I read this basic question on renaming objects and @Shane 's answer to it, pointing me to lazy evaluation. Now I wonder if assign
is evaluated lazily, too. Just like here:
assign("someNewName",someOldObject)
rm(someOldObject)
The reason why I wonder about this is the following use case: Assume I got 10K+ R objects each of which has two attributes called originalName
and additionalName
. Now I want to write a function that can efficiently let the user switch from one name to the other without losing these two attributes. Roughly like this...
EDIT: based on @Hadley's input I have changed my code.
switchObjectName <- function(x) {
n1 <- attributes(x)$originalName
n2 <- attributes(x)$additionalName
objName <- deparse(substitute(x))
if(objName == n1) {
delayedAssign(n2,x,assign.env=.GlobalEnv)
} else {
delayedAssign(n1,x,assign.env=.GlobalEnv)
}
rm(list=c(objName),envir=.GlobalEnv)
}
this works well, but I had quite some trouble to get the rm
statement right. I tried rm(objName,envir=.GlobalEnv)
but could not get it to work though objName is definitely a character cause it is the result of deparse(substitute(x)
.
Lazy evaluation is implemented in R as it allows a program to be more efficient when used interactively: only the necessary symbols are evaluated, that is to say that only the needed objects will be loaded in memory and/or looked for.
Lazy evaluation is an evaluation strategy which holds the evaluation of an expression until its value is needed. It avoids repeated evaluation. Haskell is a good example of such a functional programming language whose fundamentals are based on Lazy Evaluation.
The R language generally has value semantics. The assignment x <- y
means that x
and y
will be independent copies of the same object (updates on y
and x
will be independent). A naive implementation of x <- y
would always allocate memory for x
and fully copy y
into it. GNU-R instead uses a copy-on-write mechanism, it would postpone the copy until an update actually happens, which saves memory/execution time in case it does not happen. R users do not have to know about this optimization, it is fully transparent (except some rare cases like out-of-memory errors). This mechanism applies to assignment written as x <- y
and assign("x", y)
equally.
Lazy evaluation is part of the design of the language and is visible to R users/programmers. Expressions passed as arguments to a function, e.g. in foo(ls())

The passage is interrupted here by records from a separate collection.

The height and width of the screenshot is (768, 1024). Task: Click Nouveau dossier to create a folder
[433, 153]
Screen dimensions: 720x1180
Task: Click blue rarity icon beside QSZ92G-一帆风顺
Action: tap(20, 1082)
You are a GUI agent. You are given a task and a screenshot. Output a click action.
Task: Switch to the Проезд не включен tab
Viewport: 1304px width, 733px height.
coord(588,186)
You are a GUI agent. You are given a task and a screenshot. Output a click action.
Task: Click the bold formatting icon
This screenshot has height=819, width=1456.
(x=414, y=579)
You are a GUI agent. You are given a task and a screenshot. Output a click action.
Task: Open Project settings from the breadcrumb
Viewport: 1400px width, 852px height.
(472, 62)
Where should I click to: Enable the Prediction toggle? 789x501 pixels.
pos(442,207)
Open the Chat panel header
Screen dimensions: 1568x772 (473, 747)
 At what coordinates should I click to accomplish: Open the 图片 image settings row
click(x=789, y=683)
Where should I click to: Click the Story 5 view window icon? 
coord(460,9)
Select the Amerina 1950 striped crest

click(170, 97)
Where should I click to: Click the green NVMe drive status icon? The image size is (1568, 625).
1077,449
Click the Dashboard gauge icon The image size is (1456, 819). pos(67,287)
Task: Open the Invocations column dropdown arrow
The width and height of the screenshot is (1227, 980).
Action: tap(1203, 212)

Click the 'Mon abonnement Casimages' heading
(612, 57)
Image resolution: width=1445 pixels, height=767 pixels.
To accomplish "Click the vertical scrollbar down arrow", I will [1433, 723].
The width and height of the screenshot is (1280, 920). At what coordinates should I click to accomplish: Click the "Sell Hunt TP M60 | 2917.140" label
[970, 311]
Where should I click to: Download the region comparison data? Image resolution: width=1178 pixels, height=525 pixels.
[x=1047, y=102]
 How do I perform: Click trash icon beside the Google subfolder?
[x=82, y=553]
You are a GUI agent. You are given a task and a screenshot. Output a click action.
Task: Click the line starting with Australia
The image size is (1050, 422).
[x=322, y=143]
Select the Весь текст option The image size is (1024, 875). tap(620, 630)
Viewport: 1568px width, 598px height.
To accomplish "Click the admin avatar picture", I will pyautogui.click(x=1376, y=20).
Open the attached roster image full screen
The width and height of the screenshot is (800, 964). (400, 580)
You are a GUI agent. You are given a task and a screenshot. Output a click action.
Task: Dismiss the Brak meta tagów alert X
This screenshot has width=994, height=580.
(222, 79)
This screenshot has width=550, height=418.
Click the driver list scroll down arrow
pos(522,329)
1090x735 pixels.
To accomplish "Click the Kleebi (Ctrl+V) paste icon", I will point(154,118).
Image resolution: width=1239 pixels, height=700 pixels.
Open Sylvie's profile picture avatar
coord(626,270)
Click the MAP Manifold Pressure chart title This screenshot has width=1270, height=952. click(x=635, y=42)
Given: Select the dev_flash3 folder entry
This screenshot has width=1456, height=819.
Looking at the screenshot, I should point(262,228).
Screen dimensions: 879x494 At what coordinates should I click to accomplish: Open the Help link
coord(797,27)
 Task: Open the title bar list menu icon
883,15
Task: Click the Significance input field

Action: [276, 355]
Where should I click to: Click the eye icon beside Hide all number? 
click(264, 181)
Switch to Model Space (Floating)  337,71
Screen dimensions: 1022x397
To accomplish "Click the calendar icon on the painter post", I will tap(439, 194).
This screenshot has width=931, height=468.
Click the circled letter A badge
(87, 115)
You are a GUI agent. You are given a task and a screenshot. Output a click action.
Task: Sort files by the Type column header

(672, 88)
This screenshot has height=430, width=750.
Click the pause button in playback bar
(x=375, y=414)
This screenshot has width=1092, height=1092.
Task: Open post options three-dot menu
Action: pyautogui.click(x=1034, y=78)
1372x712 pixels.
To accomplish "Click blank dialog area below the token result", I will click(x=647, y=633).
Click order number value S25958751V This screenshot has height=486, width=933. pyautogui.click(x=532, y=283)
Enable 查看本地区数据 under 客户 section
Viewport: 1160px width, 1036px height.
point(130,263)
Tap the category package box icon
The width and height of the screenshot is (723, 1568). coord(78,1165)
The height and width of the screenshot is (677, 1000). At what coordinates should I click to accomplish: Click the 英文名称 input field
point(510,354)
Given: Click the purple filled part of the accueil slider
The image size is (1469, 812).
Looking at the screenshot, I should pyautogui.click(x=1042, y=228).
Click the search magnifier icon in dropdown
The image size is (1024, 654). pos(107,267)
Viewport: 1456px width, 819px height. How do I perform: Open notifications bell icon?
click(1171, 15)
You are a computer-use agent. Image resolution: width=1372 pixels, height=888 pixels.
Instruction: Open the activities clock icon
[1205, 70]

the expression passed is ls()
, are evaluated lazily, only if and when needed by the implementation of the called function.
delayedAssign
is a low-level function, visible to R users/programmers, but it really is only used for lazy loading of packages and should not be needed in user programs. delayedAssign
allows to specify an expression to compute the value of a variable; the computation will happen lazily only if/when the variable is read the first time.
So, to answer the question, an assignment in R is always ''lazy'' in that the copy-on-write mechanism is used. The computation of the right-hand-side of the assignment can be also lazy (using delayedAssign
), but that should not be needed/used by user programs.
I think for the ''renaming'' of variables, there is no need to use delayedAssign
(because the right-hand-side is not computed). It only makes the situation more complex and there will likely be performance overhead due to the book-keeping delayedAssign
has to do. I would just use ordinary assignment if I had to rename variables.
For code clarity, I would also whenever possible try to avoid deleting variables from environments and even assigning from a function into the global environment, e.g. I would just create a new list and insert the new bindings (variables) into it.
Having mentioned the copy-on-write mechanism, with the current implementation in GNU-R, any of the described solutions will potentially cause memory copying that would not be necessary had the variables not been renamed. There is no way to avoid this at R level.